Kitchen conceded that Hesperia--which has grown from about 12,000 to 66,000 in 10 years--has contributed to the depletion of the Mojave River basin. But he argued that Barstow's water troubles are an unfortunate coincidence of geography and suggested that the city "stop suing everybody and start looking for new water sources."
Apple Valley Mayor Dick Pearson denied that his community was gulping an excessive amount of water and lamented that Barstow did not "sit down with us and seek a more peaceful way" out of its dilemma. Lawsuits, Pearson said, "just leave bad feelings and make the attorneys richer."
The Mojave River, which flows north for 90 miles from the Forks Dam near Silverwood Lake, is the only source of water for Barstow and most other high desert communities of San Bernardino County.

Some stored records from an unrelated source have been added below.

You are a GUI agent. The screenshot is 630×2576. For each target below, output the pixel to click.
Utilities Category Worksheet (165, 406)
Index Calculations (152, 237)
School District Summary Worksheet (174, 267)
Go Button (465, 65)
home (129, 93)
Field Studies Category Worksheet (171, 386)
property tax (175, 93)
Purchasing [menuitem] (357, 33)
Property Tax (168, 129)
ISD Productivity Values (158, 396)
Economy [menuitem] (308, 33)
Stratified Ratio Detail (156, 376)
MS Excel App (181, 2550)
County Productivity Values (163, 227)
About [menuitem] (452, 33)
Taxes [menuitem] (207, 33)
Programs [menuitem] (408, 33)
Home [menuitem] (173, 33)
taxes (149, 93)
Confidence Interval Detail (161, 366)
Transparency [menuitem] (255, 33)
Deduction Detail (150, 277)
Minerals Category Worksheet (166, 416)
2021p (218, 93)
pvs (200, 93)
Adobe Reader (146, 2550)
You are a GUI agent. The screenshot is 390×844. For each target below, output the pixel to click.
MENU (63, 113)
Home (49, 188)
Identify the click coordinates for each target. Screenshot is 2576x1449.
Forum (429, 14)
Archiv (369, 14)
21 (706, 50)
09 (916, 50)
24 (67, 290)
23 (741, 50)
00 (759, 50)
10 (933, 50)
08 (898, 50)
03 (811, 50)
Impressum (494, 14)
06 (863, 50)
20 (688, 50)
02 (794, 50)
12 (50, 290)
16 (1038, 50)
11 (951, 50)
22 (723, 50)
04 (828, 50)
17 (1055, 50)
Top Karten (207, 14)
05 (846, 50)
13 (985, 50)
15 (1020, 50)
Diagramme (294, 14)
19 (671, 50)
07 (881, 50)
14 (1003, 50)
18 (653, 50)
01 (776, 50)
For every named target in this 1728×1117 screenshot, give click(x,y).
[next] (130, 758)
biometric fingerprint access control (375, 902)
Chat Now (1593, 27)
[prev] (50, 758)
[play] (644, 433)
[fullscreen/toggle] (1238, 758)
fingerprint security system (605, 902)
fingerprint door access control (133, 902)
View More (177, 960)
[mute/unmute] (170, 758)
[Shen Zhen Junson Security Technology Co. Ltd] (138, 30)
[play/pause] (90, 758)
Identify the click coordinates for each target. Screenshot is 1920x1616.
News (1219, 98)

For nearly all its distance, the river flows underground, prompting some to call it the "upside down river."
As early as 1950, the river's subterranean stream and the ground water basins beneath it were being pumped out faster than they were being replenished by rainfall and mountain snowmelt. That situation has persisted, but only became critical over the past decade, as the demand for water rose markedly in the Victor Valley.
In Barstow, which is along the middle reaches of the river, the water table began dropping precipitously three years ago and recently reached its lowest level in the 60 years records have been kept. While the drought may have compounded the situation, city officials insist the true culprit is growth upstream.
"I feel that Barstow is on the verge of expanding . . . and I don't want to see water troubles stifle that growth," Councilman Manuel Gurule said. "Barstow is ready for it and deserves it."
The lawsuit, filed in San Bernardino County Superior Court, targets only those upstream water users who pump more than 10 acre-feet annually from the Mojave River. An acre-foot of water is 325,872 gallons, or enough to meet the needs of an average household for one year.
It seeks a court order that an average annual volume of 30,000 acre-feet flow downstream for use by Barstow. That amount was determined to be Barstow's "fair share" by a consultant hired by the city.
The lawsuit also calls on the Mojave Water Agency to adopt a water management plan for the river basin.
While the lawsuit does not seek to limit the amount of water other cities may pump, Barstow officials say they may may seek a court injunction freezing water use at current levels. Such a move would undoubtedly curb new water service connections, forcing a building moratorium.
Joining Barstow as plaintiffs in the action is the Southern California Water Co., Barstow's water supplier.